これでこの部屋にいるのは三人、残るは二人、重松茂美ともう一人の女生徒になる。コーヒーを飲んでる朝比奈大斗がこちらを見ると
「そんなに気になるのか?。」
そう言うと視線を俺から小佐鬼先輩にずらした。先輩はそのアイコンタクトを理解するように天井を見上げた。
「おーい、二葉さん居るんでしょ?。出てきてくれませんかー?。」
俺も先輩につられて天井を見上げたが特に変わった事はない。だがしばらくすると天井がガタガタと揺れてパネルが外れると一人の女生徒が飛び降りて現れたのだ。驚くあまり俺は天井と彼女を何度も往復して確認した。何なんだ一体、ここはからくり屋敷か?
「まぁ、彼女はこれが普通だから許してやってくれ。」
普通?これが?。
先輩は降りてきた女生徒に話しかけると彼女は何回かうなずく動作をみせた、その後俺の前まで来た。どうやら挨拶するよう言われたらしい。

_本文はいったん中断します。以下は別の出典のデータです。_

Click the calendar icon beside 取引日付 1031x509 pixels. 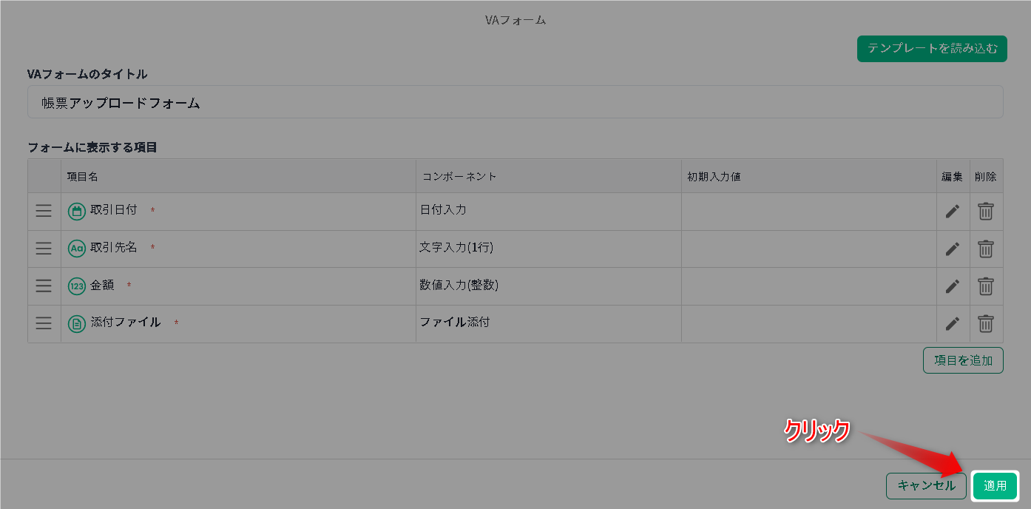click(x=77, y=211)
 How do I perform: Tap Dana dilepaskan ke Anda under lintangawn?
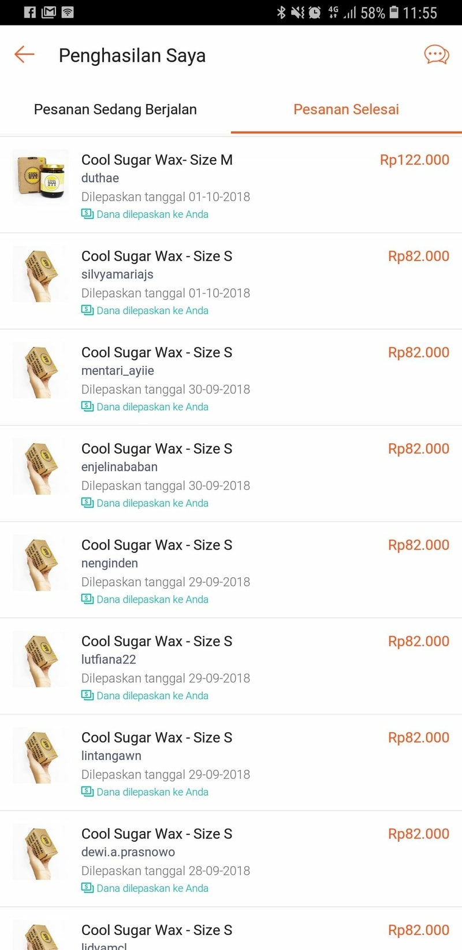click(152, 792)
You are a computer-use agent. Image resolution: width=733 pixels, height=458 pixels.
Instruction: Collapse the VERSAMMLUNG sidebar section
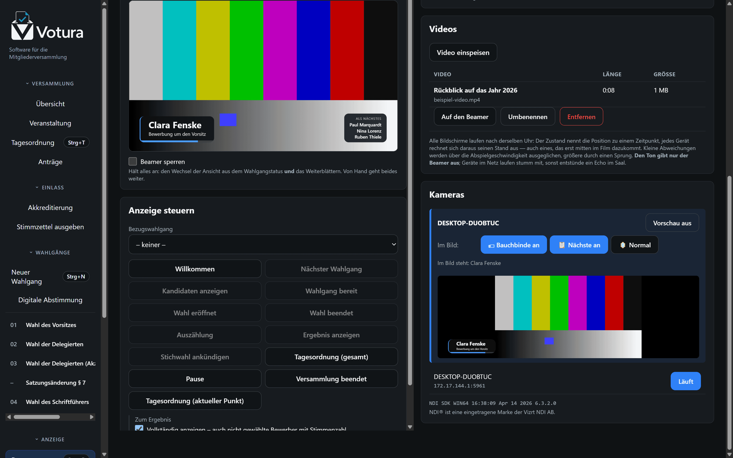pos(50,84)
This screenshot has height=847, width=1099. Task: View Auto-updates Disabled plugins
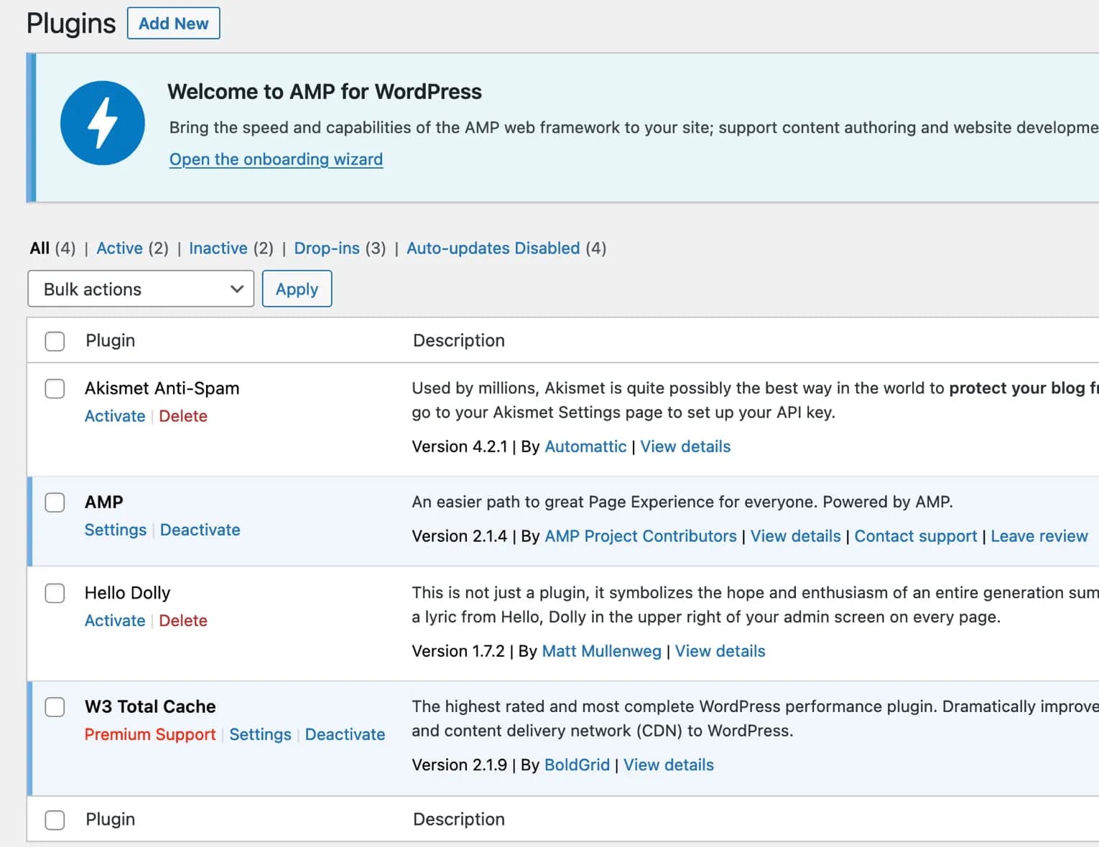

天井から降りてきた彼女の制服の首元には赤いリボン、先輩と同じ三年生だ。女性にしては背は高い方で、艶のある長い黒髪をポニーテールのように縛っている。切れ目で凛とした表情で仁王立ちしている姿は少し委員長に似てる雰囲気だった。
「先程、剣閣様より紹介いたした拙者が、成瀬二葉で御座る。今後ともよろしく頼もう。」
ん?…皆さんお気づきだろうか?。それとも彼女の言葉使いに関して疑問を思ったのは俺だけだろうか。他の三人はあたかも普通のごとくスルーしているので俺が変なのかという錯覚に一瞬襲われた。
これは後で分かった事だが、成瀬先輩の実家は代々忍者の家計で、今は普通の生活がしたくて一人暮らしの抜け忍生活をしているらしい。嘘か本当か分からないが俺には確かめるすべがない。
まぁ何はともあれ、これで部長を除くメンバーが揃ったわけだ。
お嬢様:咲野 桜花 (さくの おうか)
不良?:朝比奈 大斗 (あさひな たいと)
剣道最強:小佐鬼 剣閣 (おさき けんかく)
抜け忍?:成瀬 二葉 (なるせ ふたば)
そしてこれから来ると思われるここのリーダー:重松 茂美 (しげまつ しげみ)
この個性の塊しかないような5人が非公認部活、新遊部のメンバーだ。
これから俺はこの五人に高校生活を壊されていくのだ。でもその時の俺はまだその事を知らない。